Your answer must be an exact copy of the lines from the one containing "Task: Click the" through the last line of the records below, with no pictures; please include nothing else.

Stored data entries

----

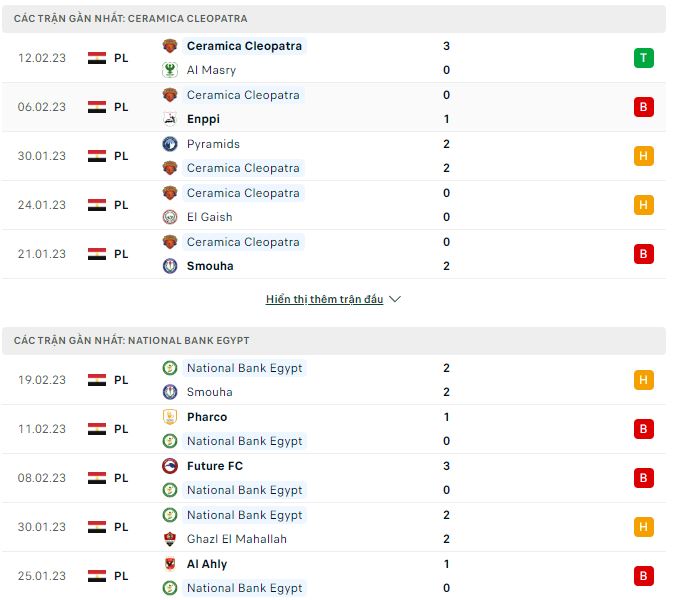Click red B badge for Al Ahly match
Screen dimensions: 673x600
[x=643, y=576]
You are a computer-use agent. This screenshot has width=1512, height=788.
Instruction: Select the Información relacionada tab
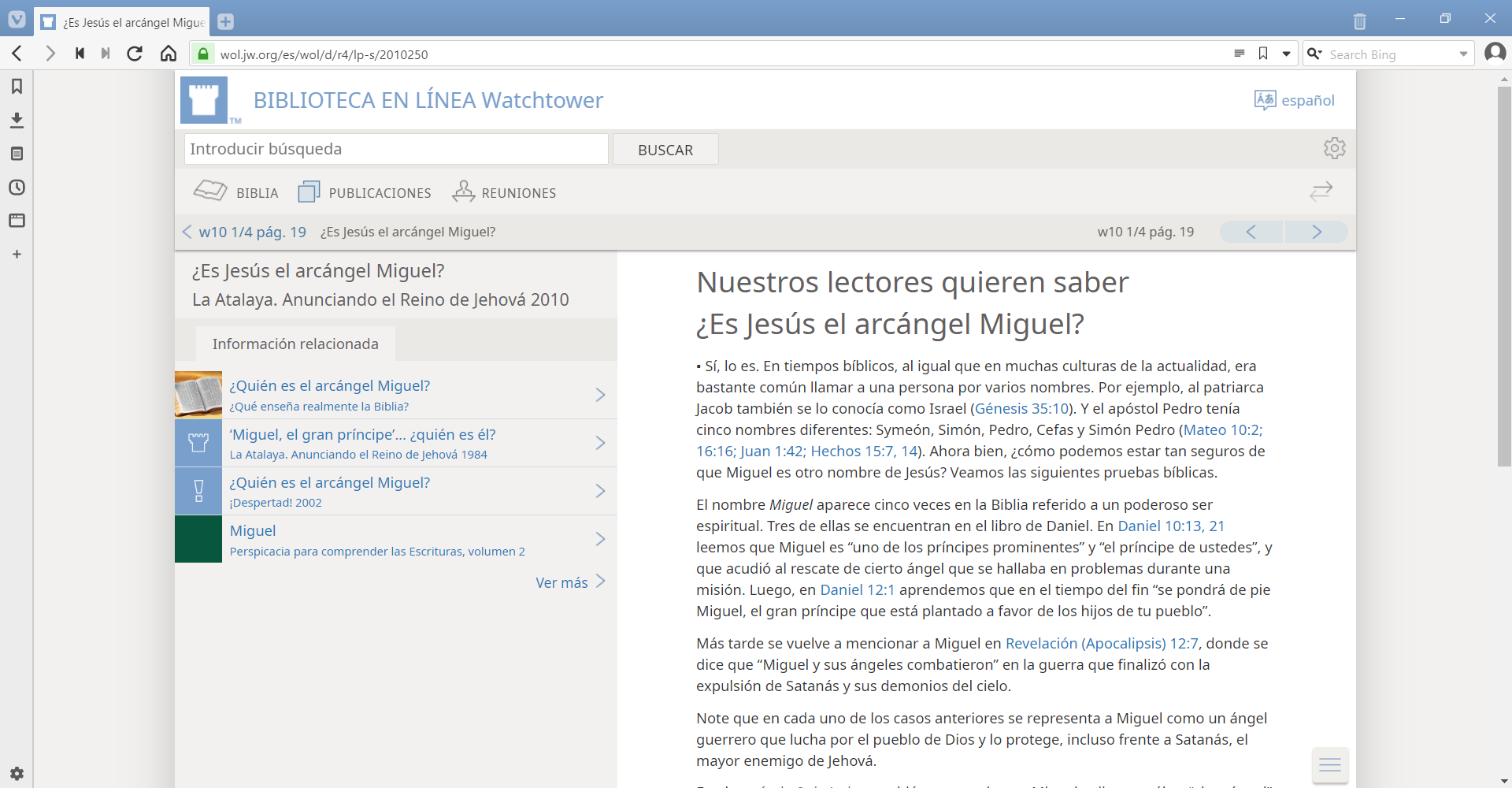tap(295, 344)
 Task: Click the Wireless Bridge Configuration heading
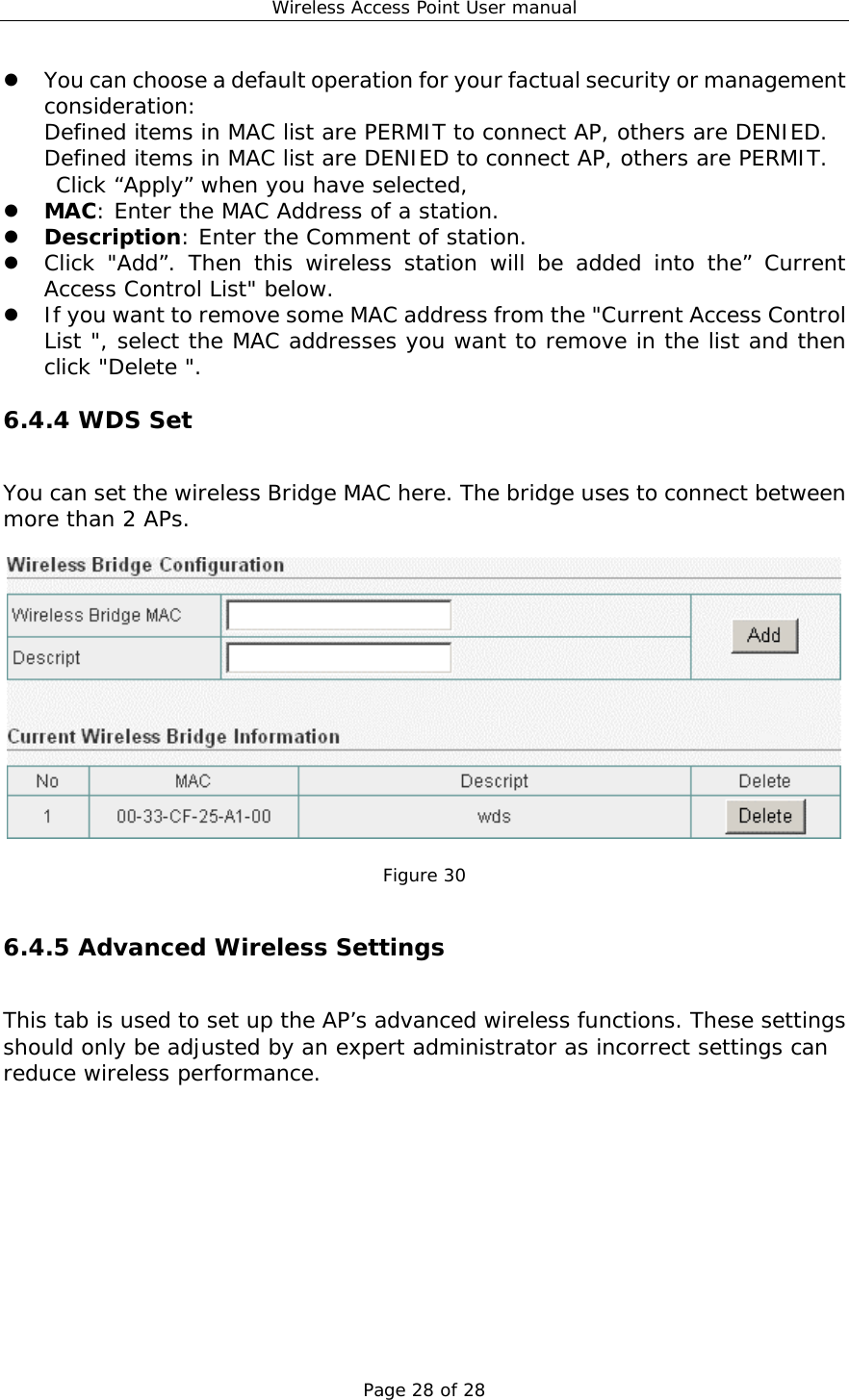click(142, 565)
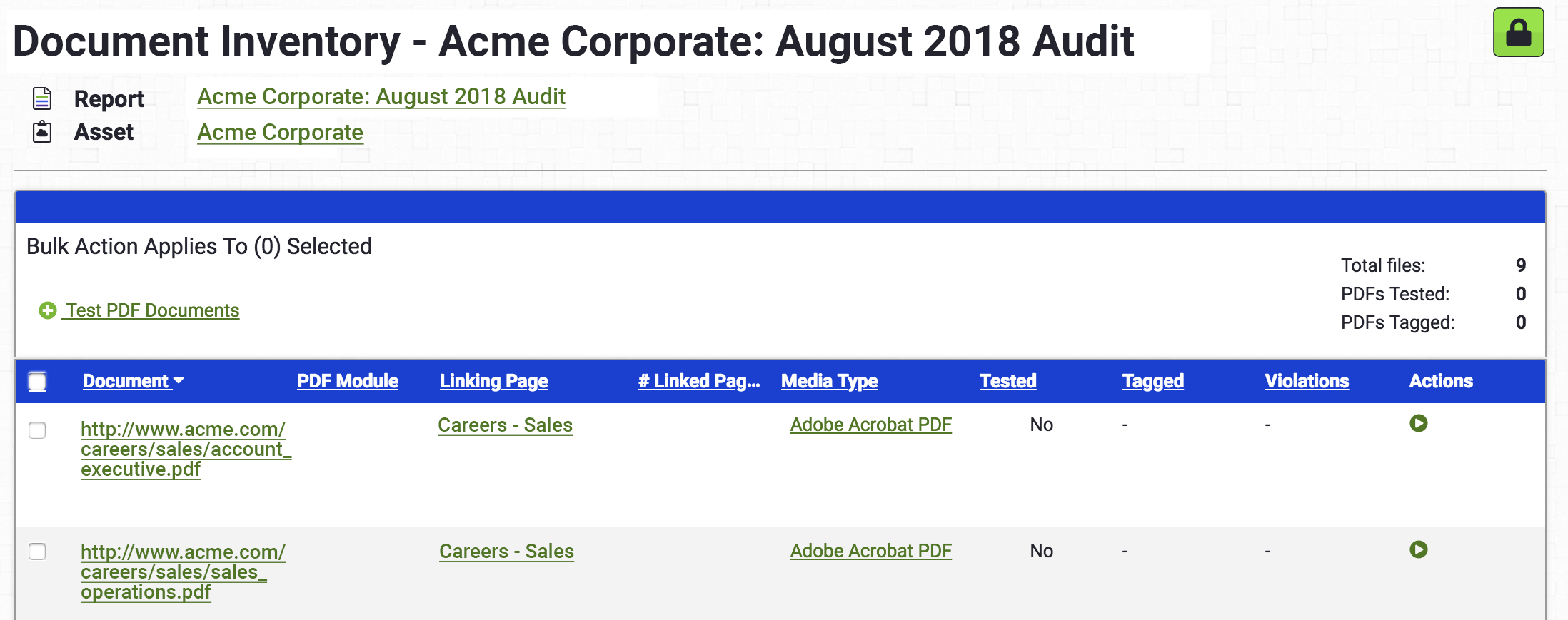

----

◆ RESPONSE FOR THIS EXERCISE:
 Task: Click the Wireless Bridge Configuration heading
click(142, 565)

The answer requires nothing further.